The incident happened Wednesday evening and reportedly involved two cars. It comes as CoStar faces criticism from ex-employees and as the company pushes further into the residential sector.

Police in Richmond, Virginia, are investigating a case of suspected arson that left two cars torched at the offices of real estate data firm and Zillow rival CoStar, just days after reports surfaced of unrest among the company’s employees.

The incident happened Wednesday evening, according to a statement Richmond police provided to Inman. The statement notes that officers were called to look into a potential act of arson and ultimately arrested a man about two blocks from CoStar’s office tower on the banks of the James River.
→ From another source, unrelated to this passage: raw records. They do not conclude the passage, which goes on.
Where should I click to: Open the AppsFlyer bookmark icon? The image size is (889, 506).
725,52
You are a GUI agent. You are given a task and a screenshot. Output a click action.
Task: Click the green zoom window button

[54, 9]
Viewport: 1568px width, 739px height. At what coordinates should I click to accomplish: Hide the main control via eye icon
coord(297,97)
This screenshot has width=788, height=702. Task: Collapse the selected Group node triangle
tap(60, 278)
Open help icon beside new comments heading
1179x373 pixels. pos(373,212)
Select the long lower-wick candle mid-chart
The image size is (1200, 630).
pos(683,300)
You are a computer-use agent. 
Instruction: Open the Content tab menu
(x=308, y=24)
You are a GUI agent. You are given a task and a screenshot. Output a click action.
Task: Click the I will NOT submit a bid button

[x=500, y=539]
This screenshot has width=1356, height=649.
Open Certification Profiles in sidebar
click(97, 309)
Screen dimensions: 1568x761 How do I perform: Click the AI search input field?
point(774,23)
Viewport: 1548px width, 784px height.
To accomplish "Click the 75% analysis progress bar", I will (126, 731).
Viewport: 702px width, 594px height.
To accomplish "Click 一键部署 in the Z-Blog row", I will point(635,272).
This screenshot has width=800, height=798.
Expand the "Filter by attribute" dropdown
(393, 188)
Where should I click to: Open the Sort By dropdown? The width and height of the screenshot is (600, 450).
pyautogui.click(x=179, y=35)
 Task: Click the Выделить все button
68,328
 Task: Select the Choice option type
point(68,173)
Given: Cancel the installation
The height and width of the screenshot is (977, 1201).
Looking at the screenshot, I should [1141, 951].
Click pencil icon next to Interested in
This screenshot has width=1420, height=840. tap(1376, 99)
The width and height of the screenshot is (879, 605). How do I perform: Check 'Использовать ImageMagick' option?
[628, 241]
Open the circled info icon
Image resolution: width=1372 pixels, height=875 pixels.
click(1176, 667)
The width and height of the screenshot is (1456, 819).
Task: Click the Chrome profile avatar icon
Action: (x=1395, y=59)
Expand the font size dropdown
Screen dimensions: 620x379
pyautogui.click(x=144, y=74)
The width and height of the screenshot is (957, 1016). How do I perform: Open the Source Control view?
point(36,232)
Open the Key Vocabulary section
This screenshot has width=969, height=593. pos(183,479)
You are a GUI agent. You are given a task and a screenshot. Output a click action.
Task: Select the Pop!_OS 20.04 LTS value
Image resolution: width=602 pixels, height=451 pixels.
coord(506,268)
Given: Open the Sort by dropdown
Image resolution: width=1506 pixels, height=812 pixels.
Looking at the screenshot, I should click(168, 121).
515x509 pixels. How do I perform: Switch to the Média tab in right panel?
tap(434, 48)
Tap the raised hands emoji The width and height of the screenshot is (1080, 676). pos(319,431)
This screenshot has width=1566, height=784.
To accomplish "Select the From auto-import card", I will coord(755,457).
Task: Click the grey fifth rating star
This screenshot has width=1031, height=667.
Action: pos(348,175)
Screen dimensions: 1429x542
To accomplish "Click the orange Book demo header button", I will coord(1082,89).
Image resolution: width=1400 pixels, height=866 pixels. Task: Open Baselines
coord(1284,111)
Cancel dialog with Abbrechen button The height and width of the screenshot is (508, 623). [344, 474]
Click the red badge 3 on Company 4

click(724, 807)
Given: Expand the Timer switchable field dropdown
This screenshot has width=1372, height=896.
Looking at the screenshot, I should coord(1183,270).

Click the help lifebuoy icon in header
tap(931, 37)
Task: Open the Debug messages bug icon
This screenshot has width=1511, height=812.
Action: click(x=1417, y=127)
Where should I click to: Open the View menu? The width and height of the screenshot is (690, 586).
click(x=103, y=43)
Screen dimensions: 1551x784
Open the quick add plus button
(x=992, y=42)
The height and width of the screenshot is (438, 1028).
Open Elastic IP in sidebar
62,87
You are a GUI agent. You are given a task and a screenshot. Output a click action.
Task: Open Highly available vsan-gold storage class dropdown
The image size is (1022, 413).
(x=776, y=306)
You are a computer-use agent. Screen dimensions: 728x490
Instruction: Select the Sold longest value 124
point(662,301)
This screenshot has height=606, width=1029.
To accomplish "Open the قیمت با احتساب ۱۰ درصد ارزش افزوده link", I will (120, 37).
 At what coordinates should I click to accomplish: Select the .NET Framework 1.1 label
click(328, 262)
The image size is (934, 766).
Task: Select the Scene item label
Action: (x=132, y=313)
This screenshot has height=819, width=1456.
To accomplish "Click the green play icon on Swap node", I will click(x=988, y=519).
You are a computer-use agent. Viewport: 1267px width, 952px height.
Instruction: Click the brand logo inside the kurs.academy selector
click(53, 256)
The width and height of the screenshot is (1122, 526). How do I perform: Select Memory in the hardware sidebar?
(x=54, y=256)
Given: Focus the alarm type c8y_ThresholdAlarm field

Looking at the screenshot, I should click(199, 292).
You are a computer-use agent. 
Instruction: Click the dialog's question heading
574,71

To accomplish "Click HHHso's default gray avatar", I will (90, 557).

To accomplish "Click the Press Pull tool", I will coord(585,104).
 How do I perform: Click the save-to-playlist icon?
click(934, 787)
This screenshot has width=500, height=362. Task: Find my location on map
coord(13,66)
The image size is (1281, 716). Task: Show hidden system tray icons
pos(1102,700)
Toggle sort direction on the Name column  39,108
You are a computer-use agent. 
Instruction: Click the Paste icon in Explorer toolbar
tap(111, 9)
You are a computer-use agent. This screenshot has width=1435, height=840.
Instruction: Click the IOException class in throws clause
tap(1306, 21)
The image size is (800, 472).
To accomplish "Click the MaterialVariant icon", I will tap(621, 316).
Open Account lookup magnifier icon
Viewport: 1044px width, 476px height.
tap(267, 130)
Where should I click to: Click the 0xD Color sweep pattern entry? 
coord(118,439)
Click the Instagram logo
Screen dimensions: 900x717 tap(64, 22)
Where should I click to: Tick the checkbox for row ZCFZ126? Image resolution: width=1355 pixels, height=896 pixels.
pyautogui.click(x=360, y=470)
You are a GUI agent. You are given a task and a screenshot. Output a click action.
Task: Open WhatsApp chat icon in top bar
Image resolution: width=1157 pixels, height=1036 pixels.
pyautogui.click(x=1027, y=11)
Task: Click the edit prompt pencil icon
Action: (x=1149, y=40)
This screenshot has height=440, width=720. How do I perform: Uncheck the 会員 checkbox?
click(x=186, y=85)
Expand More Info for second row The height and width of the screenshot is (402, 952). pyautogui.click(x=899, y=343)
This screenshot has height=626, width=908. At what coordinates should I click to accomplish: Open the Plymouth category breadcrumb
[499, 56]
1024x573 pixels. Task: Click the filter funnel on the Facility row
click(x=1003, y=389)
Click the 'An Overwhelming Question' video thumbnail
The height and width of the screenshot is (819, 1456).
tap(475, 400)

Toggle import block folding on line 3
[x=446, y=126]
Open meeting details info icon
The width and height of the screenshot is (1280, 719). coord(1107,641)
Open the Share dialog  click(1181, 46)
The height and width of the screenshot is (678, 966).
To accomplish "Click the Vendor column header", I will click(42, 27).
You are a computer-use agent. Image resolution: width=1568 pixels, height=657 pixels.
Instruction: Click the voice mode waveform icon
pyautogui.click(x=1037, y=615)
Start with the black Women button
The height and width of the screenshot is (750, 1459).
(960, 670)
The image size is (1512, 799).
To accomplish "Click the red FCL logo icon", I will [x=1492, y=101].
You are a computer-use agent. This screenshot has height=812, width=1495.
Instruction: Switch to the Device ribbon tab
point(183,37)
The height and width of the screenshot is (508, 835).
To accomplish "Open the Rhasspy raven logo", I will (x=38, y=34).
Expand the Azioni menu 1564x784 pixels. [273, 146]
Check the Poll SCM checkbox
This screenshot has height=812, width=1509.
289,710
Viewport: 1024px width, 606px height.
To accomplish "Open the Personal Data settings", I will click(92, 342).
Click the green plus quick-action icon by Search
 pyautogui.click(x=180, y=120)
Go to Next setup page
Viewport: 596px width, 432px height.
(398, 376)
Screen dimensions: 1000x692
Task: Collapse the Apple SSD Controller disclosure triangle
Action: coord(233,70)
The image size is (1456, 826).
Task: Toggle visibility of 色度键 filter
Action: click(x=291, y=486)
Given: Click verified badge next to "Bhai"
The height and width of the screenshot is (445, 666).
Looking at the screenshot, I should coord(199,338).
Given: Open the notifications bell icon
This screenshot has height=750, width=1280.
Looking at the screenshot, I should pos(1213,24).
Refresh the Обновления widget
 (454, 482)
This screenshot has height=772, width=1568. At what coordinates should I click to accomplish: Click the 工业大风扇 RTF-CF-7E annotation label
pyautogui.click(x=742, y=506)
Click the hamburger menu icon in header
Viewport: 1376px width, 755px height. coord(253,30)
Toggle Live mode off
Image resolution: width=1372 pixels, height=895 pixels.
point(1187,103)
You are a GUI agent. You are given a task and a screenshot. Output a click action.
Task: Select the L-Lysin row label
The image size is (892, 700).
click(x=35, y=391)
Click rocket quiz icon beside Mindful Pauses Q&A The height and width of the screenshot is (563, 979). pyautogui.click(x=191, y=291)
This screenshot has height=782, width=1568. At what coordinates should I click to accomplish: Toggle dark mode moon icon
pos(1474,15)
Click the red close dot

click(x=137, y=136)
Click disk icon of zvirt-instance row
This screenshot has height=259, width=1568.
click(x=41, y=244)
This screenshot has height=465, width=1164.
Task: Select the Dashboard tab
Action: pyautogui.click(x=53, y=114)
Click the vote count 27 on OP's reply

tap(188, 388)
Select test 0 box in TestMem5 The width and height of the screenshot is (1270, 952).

The police statement adds that “the suspected arson involved two vehicles parked in a parking deck in the 500 block of South 5th Street,” which is the location of CoStar’s building.

Police are still investigating the incident and didn’t provide information about the extent of the damage to the cars or what charges might await the man who was arrested.

However, Insider (formerly Business Insiderfirst reported news of the suspected arson and cited an unnamed source who claimed a fire had been set under a Tesla Model S belonging to a CoStar executive.

In a statement provided to Inman, a CoStar spokesperson said that the “safety of our employees is our number one priority, so we are relieved that no one was injured in Wednesday’s fire.”

“We are grateful for the first responders and security team who ensured the fire was contained and apprehended a suspect,” the statement added. “CoStar Group is cooperating fully in law enforcement’s investigation.”

The fire came just a day after Insider published a report alleging the company has faced high employee turnover and discontent among some staffers. Complaints stemmed from CoStar’s corporate culture and the push to return to in-person work. The report also mentioned an Instagram account that a former employee started, and which is dedicated to mocking the company.

Andy Florance

During an earnings call this week, CoStar CEO Andy Florance described the company’s critics as “a tiny, vocal minority of disgruntled employees.”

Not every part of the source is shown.